__Explorar o material__.
- a) Liste todas as pessoas mencionadas pelo nome no texto sobre a clamídia.
- b) Transcreva do texto sobre a clamídia o trecho que começa nas palavras que contêm "Um grupo de" e termina em "transmissão da doença.".

__Bloco de texto__.
Um grupo de investigadores da Faculdade de Medicina da Universidade do Porto (FMUP) defendeu esta quinta-feira a criação de um programa de rastreio da clamídia, uma das infecções sexualmente transmissíveis “mais comuns” e para a qual não existe vacina disponível.

Nas vésperas do dia mundial da Saúde Sexual, que se assinala no domingo, Nuno Vale, professor da FMUP e investigador do Centro de Investigação em Tecnologias e Serviços de Saúde (Cintesis), alerta que, embora a clamídia seja uma infecção comum, não revela sintomas em cerca de 80% dos casos, o que aumenta o risco de transmissão da doença.

“Em Portugal, ainda não existe um programa de rastreio, ao contrário do que acontece noutros países”, apontou Nuno Vale, que lidera o grupo de investigadores que levou a cabo o estudo “Clamídia, um problema de saúde actual: desafios e oportunidades"), publicado na revista científica Diagnostics, que tem também como autores Rafaela Rodrigues, também da FMUP e do Cintesis, bem como Carlos Sousa, da Unilabs.

__Entradas de dados guardadas__.
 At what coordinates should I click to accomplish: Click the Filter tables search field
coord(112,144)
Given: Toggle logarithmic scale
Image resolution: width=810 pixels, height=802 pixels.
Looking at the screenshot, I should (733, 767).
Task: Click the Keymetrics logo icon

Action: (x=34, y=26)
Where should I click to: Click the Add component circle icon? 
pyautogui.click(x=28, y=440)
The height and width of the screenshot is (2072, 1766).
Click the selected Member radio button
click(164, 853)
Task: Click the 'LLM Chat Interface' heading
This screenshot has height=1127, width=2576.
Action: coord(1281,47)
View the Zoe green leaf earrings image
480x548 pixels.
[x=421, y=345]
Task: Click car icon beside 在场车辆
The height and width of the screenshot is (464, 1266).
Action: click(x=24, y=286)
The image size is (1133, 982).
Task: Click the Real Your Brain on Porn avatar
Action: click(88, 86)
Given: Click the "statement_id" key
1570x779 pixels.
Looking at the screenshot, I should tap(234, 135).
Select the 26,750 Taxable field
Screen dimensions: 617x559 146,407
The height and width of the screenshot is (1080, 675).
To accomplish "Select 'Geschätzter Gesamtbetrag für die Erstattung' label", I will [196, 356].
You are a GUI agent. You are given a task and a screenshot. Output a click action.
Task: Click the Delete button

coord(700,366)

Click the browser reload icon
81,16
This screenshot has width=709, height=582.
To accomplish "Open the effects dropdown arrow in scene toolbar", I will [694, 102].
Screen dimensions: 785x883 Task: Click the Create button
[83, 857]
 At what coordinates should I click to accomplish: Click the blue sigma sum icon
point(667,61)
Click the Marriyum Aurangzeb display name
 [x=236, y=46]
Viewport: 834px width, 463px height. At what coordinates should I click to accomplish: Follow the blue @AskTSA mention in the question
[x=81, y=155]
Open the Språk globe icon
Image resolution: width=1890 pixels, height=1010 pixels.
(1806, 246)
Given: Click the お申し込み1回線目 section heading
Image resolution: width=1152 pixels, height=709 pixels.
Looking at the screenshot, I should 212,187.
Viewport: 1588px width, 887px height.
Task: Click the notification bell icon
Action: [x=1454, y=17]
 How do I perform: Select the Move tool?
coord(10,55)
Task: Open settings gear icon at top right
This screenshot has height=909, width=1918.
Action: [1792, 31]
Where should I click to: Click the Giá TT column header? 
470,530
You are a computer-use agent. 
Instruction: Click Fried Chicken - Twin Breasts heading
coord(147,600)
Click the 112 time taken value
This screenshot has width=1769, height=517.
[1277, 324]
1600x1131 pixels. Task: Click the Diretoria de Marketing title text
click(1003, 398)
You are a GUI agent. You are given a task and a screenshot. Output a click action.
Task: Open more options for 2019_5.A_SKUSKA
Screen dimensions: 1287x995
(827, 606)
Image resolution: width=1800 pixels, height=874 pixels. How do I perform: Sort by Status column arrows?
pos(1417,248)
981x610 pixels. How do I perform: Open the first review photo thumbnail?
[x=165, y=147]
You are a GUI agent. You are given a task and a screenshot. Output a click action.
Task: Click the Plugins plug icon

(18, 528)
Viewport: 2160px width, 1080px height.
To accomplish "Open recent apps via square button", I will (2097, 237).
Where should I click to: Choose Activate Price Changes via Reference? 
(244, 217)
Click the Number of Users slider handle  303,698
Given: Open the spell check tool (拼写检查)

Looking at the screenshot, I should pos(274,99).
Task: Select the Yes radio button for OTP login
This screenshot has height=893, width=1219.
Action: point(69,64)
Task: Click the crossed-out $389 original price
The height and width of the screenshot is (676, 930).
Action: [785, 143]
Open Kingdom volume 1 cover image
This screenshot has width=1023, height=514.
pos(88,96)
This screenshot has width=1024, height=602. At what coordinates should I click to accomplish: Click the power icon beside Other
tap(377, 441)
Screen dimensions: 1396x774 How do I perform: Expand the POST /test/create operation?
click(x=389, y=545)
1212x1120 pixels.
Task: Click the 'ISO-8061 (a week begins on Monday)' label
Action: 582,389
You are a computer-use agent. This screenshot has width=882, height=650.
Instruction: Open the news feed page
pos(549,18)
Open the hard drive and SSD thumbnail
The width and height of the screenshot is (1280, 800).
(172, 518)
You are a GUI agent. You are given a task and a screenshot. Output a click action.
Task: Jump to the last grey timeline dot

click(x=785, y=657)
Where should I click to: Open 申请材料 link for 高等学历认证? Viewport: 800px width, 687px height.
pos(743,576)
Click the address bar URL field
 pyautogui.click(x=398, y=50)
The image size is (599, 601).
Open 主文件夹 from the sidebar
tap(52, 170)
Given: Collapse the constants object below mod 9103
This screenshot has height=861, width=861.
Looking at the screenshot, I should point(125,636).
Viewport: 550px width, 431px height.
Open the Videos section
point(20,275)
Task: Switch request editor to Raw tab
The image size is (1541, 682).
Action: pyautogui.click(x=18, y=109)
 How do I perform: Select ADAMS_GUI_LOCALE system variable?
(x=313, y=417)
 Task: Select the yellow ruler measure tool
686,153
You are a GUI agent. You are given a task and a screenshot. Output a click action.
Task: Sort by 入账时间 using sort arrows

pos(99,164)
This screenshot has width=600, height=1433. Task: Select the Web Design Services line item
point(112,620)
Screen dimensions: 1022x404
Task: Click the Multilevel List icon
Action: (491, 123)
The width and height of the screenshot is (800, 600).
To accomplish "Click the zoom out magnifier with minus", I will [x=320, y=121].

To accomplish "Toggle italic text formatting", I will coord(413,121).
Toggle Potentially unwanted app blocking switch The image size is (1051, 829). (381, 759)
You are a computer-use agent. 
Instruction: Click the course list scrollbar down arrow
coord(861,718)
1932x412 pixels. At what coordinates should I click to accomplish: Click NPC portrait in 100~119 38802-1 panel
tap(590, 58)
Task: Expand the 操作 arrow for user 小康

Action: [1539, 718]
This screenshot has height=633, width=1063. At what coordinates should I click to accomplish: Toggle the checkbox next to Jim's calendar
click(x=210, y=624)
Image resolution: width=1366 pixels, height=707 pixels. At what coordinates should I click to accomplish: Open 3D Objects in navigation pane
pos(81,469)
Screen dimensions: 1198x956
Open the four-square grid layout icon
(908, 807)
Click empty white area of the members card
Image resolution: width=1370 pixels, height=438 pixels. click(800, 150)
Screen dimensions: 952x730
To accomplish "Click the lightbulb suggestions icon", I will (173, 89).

__Soluções por tarefa__.
- a) Nuno Vale, Rafaela Rodrigues, Carlos Sousa

- b)
Um grupo de investigadores da Faculdade de Medicina da Universidade do Porto (FMUP) defendeu esta quinta-feira a criação de um programa de rastreio da clamídia, uma das infecções sexualmente transmissíveis “mais comuns” e para a qual não existe vacina disponível.

Nas vésperas do dia mundial da Saúde Sexual, que se assinala no domingo, Nuno Vale, professor da FMUP e investigador do Centro de Investigação em Tecnologias e Serviços de Saúde (Cintesis), alerta que, embora a clamídia seja uma infecção comum, não revela sintomas em cerca de 80% dos casos, o que aumenta o risco de transmissão da doença.